* **The records**
##########

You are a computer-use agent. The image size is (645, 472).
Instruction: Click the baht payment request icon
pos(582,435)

##########

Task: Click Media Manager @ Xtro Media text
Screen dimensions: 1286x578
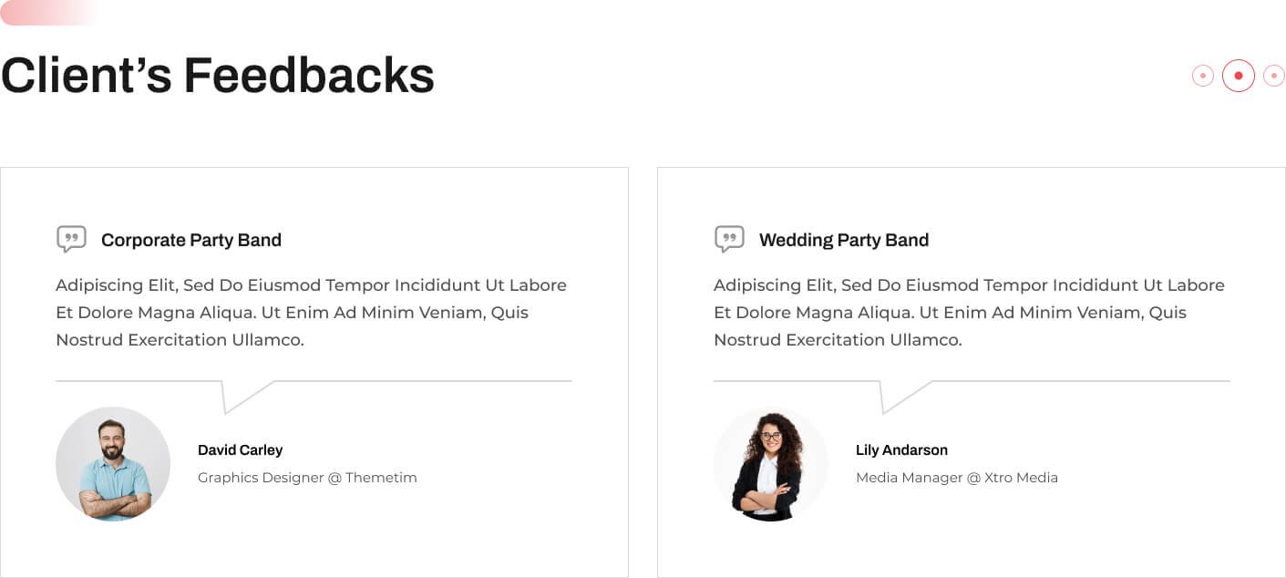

##########

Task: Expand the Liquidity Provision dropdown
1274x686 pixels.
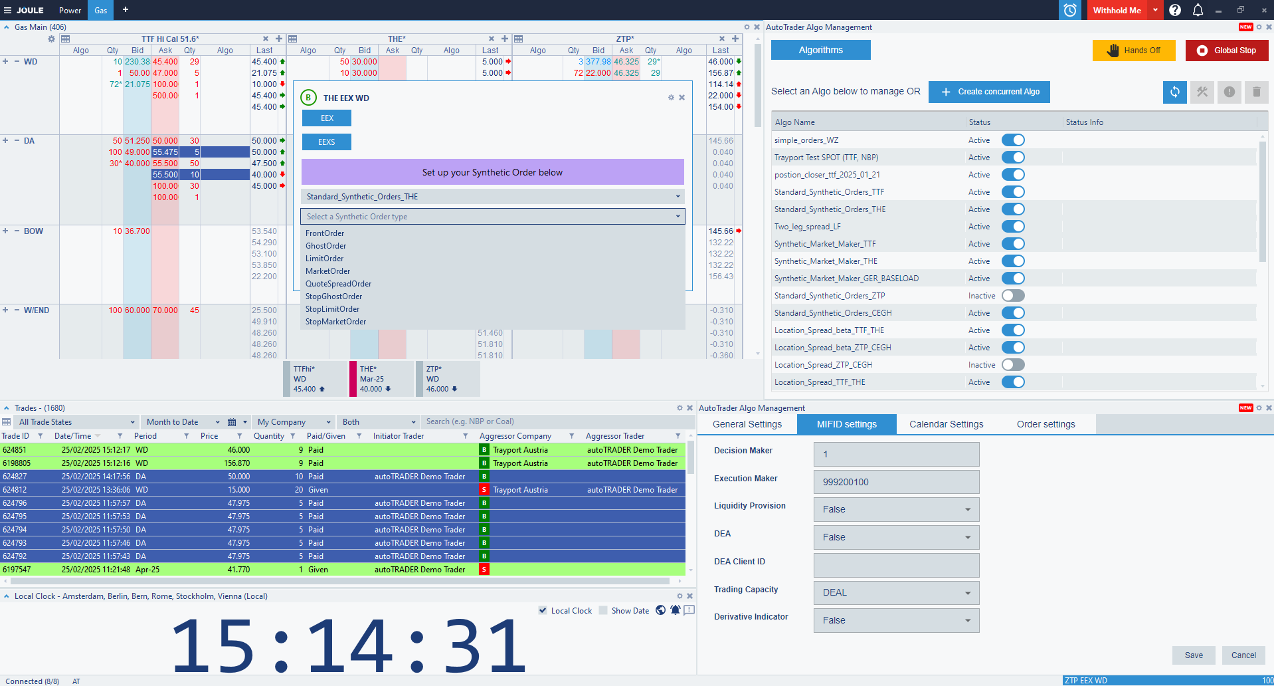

##########

* **What the task requires**
Express the lines of material running from the line containing "You are a computer-use" through the line containing "pos(582,435)", inclusive, as a JSON list of strings with one string per line and blank lines left out.

* **Task result**
[
  "You are a computer-use agent. The image size is (645, 472).",
  "Instruction: Click the baht payment request icon",
  "pos(582,435)"
]